Asterisk’s WebSocket media driver (chan_websocket) allows streaming binary audio data from external applications (like AI voice bots) but does not provide any mechanism to know when a specific portion of audio has actually been played.

This causes synchronization issues for AI-driven real-time streaming systems that generate audio dynamically (e.g., Text-to-Speech or conversational AI). Without playback progress acknowledgment, the application has no way to determine when the audio it sent has finished playing.

This leads to two major problems:

  1. Over-buffering — increases latency since the application keeps sending new audio before the previous one is played.
  2. Under-buffering — causes playback gaps when the application waits too long to send the next chunk.
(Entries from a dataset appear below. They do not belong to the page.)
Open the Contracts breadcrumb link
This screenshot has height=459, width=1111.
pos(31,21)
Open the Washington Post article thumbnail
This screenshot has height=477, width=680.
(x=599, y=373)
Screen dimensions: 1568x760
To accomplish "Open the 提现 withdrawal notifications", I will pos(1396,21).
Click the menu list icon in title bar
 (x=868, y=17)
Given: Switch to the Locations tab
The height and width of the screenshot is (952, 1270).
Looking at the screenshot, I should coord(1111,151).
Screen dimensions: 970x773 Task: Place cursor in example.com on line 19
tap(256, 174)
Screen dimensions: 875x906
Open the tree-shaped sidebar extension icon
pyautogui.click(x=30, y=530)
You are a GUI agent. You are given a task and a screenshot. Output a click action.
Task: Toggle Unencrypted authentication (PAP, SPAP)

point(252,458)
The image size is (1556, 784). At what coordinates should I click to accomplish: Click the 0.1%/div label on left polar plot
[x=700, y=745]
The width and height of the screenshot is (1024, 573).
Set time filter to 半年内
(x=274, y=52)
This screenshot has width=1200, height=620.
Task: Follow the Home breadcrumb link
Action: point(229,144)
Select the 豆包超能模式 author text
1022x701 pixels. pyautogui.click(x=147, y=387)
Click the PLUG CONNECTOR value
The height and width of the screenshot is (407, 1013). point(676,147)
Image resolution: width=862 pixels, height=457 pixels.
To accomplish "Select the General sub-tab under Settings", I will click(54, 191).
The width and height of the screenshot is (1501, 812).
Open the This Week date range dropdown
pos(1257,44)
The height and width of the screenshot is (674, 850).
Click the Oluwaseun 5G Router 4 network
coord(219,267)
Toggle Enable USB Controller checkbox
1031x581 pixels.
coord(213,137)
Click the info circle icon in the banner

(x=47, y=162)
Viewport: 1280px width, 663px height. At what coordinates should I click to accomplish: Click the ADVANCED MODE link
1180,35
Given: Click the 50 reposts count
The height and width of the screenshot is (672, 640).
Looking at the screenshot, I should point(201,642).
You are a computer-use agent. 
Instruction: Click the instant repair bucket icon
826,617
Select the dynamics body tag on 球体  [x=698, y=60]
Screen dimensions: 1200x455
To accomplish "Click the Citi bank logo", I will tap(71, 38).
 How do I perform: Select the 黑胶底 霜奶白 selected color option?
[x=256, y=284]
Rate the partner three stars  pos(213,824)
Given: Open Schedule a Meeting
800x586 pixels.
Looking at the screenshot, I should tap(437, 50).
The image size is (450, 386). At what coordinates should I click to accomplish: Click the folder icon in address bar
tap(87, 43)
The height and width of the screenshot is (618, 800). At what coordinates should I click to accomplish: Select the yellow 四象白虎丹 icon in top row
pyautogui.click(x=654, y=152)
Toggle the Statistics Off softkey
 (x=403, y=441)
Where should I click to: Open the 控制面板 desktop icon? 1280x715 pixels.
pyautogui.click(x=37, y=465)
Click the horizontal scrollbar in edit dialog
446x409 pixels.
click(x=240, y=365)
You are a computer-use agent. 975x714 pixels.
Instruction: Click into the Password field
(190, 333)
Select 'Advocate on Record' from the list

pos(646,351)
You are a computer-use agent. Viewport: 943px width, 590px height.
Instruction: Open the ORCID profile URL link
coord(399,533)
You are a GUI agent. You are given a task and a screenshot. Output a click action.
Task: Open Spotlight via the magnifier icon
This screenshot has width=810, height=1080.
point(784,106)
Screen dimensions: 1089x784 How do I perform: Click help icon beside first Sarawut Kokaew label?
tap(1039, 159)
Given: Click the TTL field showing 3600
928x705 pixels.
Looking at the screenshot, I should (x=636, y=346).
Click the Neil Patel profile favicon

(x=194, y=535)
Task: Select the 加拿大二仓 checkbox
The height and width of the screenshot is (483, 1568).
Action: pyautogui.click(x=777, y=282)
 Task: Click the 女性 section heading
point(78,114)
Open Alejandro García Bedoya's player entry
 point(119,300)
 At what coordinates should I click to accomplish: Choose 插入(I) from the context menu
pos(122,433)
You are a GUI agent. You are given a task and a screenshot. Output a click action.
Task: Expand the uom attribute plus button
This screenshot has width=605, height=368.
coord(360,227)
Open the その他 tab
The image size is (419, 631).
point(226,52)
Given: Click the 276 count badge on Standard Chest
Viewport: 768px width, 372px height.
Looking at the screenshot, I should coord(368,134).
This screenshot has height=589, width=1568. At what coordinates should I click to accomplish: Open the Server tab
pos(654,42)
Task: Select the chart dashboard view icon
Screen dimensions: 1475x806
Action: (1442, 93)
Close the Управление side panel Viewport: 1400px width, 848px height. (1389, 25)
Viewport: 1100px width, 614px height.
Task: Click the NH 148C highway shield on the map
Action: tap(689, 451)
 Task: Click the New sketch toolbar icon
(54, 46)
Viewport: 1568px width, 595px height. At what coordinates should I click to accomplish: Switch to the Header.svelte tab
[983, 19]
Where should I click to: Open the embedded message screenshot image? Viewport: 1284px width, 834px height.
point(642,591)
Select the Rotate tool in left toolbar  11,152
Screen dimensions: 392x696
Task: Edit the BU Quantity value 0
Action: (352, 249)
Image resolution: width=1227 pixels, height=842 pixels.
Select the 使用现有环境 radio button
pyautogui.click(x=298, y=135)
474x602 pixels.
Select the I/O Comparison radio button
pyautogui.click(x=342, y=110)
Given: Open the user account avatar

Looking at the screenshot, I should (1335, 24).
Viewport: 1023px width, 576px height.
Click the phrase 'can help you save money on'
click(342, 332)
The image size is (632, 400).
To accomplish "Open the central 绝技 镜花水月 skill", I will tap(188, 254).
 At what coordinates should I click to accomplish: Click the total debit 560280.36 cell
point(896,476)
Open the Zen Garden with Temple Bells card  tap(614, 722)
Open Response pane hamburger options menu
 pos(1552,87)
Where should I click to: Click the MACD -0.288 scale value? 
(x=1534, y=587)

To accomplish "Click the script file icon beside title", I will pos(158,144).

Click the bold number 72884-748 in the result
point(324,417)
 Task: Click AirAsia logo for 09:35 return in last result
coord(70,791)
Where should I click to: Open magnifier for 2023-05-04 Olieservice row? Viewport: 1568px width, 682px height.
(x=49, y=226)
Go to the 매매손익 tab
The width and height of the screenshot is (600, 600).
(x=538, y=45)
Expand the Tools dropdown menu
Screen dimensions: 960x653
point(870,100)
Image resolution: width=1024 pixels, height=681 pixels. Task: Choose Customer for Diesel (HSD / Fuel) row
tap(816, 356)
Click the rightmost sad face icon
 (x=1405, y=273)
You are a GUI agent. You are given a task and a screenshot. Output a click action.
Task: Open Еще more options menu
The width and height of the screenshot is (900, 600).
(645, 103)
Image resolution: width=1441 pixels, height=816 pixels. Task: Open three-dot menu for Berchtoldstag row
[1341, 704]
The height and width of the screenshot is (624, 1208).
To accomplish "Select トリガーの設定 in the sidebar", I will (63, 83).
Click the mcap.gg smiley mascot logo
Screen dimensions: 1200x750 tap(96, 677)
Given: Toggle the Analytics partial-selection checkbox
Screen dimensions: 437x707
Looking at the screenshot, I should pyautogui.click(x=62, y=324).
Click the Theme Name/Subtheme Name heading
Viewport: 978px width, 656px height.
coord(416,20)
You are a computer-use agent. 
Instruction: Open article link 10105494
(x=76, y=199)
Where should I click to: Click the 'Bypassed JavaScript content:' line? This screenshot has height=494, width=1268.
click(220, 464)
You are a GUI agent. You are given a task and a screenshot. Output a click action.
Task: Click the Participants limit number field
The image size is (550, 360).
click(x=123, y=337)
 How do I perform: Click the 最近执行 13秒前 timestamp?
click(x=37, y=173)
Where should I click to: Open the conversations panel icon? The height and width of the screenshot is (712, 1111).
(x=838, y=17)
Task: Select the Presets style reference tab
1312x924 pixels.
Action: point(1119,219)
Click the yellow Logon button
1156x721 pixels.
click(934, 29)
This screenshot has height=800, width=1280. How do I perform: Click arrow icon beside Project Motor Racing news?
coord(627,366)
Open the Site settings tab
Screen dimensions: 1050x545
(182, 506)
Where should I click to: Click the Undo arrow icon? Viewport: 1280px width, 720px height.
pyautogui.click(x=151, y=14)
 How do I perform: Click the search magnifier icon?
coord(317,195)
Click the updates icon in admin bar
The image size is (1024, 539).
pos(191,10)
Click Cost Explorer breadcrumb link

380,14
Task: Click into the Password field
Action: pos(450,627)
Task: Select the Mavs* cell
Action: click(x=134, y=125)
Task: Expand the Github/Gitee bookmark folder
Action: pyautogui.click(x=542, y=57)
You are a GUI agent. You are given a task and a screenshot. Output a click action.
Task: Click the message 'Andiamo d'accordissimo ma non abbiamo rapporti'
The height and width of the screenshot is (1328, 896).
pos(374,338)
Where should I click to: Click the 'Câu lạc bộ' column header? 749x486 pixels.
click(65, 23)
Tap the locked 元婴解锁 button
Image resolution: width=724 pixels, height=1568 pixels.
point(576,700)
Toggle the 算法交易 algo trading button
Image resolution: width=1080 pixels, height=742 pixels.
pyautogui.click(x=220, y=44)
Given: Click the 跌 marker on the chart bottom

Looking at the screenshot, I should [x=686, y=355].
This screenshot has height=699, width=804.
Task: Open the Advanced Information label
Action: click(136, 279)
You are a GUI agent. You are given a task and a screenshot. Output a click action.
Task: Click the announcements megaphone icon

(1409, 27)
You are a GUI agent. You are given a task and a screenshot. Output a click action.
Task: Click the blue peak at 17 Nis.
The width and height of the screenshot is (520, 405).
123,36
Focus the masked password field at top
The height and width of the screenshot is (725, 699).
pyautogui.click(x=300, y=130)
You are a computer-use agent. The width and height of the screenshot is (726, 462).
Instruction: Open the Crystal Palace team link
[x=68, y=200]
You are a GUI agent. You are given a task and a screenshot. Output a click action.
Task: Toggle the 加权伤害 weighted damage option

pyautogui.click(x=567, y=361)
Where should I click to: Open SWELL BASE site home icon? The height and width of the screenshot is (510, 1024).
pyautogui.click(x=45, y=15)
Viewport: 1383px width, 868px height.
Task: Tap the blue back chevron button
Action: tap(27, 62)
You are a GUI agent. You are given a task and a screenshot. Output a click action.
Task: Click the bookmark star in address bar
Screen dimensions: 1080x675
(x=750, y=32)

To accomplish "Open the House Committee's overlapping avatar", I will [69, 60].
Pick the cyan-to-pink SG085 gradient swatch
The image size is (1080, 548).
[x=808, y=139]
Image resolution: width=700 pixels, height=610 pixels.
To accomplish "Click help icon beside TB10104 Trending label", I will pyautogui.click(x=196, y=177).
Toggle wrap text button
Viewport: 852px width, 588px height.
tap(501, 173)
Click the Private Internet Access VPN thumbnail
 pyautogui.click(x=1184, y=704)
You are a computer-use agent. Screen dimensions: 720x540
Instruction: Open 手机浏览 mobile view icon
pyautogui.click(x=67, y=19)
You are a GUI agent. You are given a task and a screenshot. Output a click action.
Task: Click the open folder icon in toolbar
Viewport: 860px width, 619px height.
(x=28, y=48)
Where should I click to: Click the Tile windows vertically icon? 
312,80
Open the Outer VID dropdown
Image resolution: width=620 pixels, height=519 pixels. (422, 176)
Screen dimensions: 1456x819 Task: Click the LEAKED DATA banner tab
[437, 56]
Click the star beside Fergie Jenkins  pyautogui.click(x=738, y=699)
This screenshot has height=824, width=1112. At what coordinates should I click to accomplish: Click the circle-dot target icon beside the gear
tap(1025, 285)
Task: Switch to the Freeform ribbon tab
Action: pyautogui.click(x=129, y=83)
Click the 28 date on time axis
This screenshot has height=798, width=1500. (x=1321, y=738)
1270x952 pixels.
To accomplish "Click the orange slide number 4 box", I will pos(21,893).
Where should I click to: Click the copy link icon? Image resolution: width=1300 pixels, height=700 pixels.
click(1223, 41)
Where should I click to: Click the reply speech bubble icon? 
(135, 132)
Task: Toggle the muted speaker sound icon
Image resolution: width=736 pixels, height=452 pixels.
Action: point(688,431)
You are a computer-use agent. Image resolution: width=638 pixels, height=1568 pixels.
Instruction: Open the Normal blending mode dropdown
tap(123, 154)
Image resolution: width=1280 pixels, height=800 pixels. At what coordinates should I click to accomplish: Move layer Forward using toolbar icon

Describe the solution you'd like

Introduce a playback progress acknowledgment mechanism for the WebSocket media driver.

Possible designs:

  1. Mark-based acknowledgment

    • Allow clients to send a MARK id=<uuid> text control command that sets a logical boundary in the playback queue.
    • When Asterisk finishes playing all media queued before that mark, it responds with MARK_PLAYED id=<uuid>.

    Example:

Describe alternatives you've considered

We explored existing Asterisk WebSocket control messages:

  • REPORT_QUEUE_DRAINED: Notifies only when the entire queue is empty — not useful for partial playback acknowledgment.
  • FLUSH_MEDIA: Clears buffered audio but provides no confirmation of playback.
  • MEDIA_XOFF / MEDIA_XON: Flow control only, unrelated to playback timing.

We also attempted to simulate playback timing locally by estimating real-time audio consumption (1 ms per 8 bytes for μ-law), but this approach is only an approximation and cannot confirm actual playback progress in Asterisk.

Additional context

Use case: AI-driven voice bots and real-time speech generation systems streaming audio to Asterisk over WebSocket.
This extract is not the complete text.